Pony just nodded. The air grew heavier, saturated with something unsaid. It was in the way Soda’s chest rose and fell, a little too quick. In the way he wouldn’t meet Pony’s eyes. The memory of that night was a third person in the room, sitting between them on the couch.
It had been weeks, but the ghost of it clung to the walls, a bruise on the atmosphere.
Soda glanced once at the empty space on the sofa beside Pony, a flicker of longing in his eyes, but he veered away, choosing instead the isolation of Darry’s chair—the throne of responsibility, the seat of judgment. It was a choice, and it cost him.
He lowered himself into the worn cushions slowly, the springs sighing a low, metallic welcome, and the moment he settled, he seemed both anchored and diminished, swallowed by the chair’s sturdy, imposing shape.
The fading light from the window caught the gold in his hair, but his face was in shadow.
“Pony,” he whispered. The name cracked in the middle.
And then Pony saw the shine in his eyes. A film of tears, not yet fallen, making his eyes look like shattered glass. Soda’s breath hitched, a tiny, broken sound.
“I gotta say somethin’. I gotta… I ain’t slept right since…” He trailed off, shaking his head. A single tear escaped, tracing a swift path down his cheek. He didn’t wipe it away. “That night. When Darry… when he hit you.”
The words landed in the stillness, physical things. Pony felt his own breath catch. He hadn’t seen Soda cry since their parents died. Not really cry. Not like this—a quiet, devastating leak of a soul under too much pressure.
“Soda, you don’t gotta—”
“I do.” The words were fierce, desperate. Soda’s hands were trembling now. He looked down at them as if they belonged to someone else. “I just stood there. I heard you two yellin’, and I was in the kitchen, and my feet felt like they was set in concrete. I heard the slap….” He flinched, as if he’d been the one struck. “It sounded like… like a firecracker goin’ off in the house. And then you runnin’. And I just… stood.”
His voice was dissolving, becoming watery and thick. He was crying openly now, tears falling freely onto the knees of his jeans, making dark little circles on the denim. He made no sound, but his shoulders shook with the force of his silence.
“Soda,” Pony whispered, his own throat tight. “It wasn’t your fault.”

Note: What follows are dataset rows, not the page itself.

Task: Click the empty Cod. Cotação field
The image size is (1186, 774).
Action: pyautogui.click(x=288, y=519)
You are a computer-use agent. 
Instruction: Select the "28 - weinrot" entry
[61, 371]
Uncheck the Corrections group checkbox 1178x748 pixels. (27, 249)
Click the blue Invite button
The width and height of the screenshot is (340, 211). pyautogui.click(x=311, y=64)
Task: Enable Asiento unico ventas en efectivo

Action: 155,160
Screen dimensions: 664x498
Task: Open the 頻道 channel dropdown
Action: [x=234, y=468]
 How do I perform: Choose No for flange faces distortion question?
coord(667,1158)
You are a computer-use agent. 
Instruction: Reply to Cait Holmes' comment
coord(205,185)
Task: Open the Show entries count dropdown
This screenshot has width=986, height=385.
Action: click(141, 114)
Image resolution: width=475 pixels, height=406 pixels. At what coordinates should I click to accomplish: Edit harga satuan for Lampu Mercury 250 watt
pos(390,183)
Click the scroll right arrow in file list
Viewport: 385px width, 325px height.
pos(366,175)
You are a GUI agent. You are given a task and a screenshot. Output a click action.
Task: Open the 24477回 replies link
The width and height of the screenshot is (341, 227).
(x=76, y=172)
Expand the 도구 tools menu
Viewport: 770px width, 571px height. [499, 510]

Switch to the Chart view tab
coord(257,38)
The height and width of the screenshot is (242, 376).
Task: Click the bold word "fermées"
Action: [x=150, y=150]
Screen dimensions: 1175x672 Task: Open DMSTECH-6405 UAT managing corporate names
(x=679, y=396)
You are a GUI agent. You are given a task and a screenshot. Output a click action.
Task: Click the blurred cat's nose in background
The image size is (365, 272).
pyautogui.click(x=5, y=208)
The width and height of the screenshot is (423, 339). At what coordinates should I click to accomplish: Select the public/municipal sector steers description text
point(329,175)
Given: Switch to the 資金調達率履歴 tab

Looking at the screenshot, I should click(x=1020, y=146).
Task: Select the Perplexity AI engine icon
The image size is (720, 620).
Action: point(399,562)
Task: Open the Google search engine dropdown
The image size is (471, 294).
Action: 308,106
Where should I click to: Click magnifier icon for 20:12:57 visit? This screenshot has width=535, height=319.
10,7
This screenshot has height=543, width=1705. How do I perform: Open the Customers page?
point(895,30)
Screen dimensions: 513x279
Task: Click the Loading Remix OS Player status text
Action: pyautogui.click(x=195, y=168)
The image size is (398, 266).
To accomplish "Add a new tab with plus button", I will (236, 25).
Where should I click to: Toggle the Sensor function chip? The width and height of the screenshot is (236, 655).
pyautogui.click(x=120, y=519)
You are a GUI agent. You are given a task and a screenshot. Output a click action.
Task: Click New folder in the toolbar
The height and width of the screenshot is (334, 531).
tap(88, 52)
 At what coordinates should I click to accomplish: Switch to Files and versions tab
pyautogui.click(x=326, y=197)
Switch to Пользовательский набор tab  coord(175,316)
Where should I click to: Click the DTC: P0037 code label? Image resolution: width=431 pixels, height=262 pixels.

“It was!” The cry was torn from him, raw and aching. He finally looked at Pony, and the sheer, unguarded agony in his face was a punch to the gut. “I’m the middle. I’m supposed to… to bridge it. To keep the peace. To put my hands up and stop it. That’s my job, Pony. My job since Mom and Dad…” He sucked in a ragged, wet breath. “And I failed. I failed you. I failed Darry, too. I let him become the kinda guy who hits his kid brother. I let you become the kid who gets hit. I just stood in the damn kitchen and let our family break.”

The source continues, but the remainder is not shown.